SUPPLIED INFORMATION section start

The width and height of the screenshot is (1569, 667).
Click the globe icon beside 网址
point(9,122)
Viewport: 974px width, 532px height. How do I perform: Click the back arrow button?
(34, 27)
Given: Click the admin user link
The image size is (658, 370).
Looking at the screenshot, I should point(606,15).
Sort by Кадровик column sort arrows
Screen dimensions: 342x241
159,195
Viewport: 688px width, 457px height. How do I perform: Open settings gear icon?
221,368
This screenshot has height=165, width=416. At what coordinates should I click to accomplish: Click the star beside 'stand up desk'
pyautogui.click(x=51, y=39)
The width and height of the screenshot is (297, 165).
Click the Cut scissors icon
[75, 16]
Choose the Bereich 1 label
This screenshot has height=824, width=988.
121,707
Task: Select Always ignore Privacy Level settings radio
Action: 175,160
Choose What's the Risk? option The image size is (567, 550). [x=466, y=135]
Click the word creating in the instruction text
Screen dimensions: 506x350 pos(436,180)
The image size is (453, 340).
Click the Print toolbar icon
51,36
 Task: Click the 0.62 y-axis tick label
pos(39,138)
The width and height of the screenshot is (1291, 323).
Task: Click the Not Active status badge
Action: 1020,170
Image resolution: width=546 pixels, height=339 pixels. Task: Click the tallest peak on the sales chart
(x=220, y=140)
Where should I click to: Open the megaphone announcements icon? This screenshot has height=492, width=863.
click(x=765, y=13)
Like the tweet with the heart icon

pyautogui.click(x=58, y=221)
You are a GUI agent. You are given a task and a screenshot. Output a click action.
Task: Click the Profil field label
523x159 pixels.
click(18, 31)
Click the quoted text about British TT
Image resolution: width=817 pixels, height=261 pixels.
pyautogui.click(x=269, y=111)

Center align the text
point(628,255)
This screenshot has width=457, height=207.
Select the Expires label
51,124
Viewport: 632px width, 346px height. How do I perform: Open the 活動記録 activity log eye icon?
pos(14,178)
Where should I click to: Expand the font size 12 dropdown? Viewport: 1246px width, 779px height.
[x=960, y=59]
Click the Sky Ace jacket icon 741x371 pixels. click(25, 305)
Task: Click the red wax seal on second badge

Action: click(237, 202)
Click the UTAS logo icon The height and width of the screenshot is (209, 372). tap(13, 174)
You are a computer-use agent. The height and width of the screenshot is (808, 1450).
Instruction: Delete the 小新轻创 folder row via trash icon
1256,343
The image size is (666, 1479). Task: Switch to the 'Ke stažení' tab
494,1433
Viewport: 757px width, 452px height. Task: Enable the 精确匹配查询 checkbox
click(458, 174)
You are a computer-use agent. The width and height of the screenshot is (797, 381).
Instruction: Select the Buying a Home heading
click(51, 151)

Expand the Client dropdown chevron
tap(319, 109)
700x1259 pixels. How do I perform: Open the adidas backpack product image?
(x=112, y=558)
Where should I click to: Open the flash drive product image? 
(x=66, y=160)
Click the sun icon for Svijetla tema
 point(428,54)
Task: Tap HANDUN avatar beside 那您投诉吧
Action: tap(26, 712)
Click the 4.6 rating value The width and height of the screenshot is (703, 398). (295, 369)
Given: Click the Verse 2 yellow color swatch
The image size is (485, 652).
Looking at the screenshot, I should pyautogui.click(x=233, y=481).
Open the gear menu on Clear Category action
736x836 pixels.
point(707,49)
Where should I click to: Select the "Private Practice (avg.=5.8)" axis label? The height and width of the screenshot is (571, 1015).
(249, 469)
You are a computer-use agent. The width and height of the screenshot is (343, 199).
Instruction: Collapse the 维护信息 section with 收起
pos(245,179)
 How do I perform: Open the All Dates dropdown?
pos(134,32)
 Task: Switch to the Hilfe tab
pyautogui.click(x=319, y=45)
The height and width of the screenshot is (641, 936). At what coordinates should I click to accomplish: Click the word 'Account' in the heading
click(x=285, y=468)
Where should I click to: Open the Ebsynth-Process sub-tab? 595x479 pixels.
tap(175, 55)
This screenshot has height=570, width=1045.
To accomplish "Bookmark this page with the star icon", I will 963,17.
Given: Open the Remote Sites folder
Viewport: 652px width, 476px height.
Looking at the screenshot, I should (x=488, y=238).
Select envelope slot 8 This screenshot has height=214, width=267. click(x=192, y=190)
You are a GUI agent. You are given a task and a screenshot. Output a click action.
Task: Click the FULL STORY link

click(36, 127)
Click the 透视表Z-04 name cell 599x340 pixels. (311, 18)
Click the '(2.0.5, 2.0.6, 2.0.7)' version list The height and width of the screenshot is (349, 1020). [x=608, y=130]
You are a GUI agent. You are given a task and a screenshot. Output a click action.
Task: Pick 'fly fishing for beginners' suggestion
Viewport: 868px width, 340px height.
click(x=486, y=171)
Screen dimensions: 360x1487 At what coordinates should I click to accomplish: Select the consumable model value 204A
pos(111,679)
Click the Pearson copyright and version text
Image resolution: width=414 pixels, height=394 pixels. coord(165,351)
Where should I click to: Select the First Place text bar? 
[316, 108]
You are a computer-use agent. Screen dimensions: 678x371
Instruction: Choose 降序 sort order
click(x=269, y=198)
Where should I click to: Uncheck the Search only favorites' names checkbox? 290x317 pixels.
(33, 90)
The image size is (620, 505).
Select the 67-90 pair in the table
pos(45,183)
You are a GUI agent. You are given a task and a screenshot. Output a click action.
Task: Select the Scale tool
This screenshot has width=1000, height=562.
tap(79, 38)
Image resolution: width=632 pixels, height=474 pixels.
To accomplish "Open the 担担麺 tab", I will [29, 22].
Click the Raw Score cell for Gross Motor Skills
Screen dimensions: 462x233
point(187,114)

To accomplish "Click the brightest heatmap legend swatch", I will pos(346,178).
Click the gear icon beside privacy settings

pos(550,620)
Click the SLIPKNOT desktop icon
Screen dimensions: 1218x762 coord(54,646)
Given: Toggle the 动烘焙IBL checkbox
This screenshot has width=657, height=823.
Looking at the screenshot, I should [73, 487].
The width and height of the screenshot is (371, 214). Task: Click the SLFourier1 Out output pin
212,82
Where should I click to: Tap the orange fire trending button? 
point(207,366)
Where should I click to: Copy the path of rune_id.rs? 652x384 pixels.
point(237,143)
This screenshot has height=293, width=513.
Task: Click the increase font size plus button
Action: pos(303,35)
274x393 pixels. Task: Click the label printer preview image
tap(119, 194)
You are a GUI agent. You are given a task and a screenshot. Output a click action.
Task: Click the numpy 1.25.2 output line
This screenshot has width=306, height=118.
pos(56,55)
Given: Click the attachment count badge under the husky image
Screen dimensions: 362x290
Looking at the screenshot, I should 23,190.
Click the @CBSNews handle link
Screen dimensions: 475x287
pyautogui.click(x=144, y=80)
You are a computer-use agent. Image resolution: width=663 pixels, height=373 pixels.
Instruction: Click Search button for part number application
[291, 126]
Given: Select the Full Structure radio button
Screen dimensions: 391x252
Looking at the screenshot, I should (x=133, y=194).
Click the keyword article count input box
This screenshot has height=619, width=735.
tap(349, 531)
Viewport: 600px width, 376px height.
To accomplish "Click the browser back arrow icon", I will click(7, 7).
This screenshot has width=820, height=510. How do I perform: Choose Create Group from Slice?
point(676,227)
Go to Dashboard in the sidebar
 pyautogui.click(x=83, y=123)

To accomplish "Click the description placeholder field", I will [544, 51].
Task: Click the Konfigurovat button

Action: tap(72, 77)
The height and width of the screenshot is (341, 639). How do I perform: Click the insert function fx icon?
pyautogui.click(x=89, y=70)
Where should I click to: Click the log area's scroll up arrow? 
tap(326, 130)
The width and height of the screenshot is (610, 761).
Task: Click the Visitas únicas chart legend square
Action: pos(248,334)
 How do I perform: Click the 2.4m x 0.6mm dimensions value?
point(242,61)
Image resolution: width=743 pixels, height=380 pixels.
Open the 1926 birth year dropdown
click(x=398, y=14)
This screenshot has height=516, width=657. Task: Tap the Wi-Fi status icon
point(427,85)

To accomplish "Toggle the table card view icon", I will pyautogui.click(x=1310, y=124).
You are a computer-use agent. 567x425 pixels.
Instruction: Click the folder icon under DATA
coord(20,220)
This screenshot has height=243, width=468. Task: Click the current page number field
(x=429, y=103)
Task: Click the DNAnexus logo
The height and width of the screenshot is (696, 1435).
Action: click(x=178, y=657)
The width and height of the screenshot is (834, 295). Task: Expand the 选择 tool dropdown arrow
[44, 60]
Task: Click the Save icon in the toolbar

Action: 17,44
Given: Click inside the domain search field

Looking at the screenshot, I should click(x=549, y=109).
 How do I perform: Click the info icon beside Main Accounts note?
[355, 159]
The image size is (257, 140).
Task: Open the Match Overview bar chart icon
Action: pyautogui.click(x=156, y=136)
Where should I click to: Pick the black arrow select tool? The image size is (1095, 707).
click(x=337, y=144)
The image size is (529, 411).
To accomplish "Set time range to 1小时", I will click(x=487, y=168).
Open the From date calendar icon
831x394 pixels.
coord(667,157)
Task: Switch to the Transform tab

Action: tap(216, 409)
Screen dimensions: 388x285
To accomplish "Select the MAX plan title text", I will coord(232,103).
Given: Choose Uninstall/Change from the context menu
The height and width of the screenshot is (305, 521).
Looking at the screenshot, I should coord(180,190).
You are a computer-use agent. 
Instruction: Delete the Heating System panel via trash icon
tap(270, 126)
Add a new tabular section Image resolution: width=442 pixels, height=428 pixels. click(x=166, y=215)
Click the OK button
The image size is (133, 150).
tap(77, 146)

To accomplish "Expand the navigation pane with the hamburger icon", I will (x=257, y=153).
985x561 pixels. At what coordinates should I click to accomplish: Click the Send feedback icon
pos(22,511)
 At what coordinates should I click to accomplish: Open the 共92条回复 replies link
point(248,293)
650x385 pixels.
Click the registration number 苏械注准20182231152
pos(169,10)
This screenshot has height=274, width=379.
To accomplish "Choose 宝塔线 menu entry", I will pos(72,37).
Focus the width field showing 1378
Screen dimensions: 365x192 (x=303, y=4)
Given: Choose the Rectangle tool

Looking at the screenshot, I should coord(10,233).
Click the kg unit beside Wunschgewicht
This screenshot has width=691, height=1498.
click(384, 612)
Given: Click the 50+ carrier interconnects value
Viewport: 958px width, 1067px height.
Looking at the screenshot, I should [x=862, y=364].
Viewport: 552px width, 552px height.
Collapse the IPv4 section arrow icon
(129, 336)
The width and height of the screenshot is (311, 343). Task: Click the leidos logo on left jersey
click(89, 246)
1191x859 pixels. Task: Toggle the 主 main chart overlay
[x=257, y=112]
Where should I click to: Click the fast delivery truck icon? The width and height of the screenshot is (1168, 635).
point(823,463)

SUPPLIED INFORMATION section end

In the data above, retype exactly and only the lines between the one holding "Where should I click to: Open the megaphone" and the one holding "Click the quoted text about British TT", inclusive.

Where should I click to: Open the megaphone announcements icon? This screenshot has height=492, width=863.
click(x=765, y=13)
Like the tweet with the heart icon

pyautogui.click(x=58, y=221)
You are a GUI agent. You are given a task and a screenshot. Output a click action.
Task: Click the Profil field label
523x159 pixels.
click(18, 31)
Click the quoted text about British TT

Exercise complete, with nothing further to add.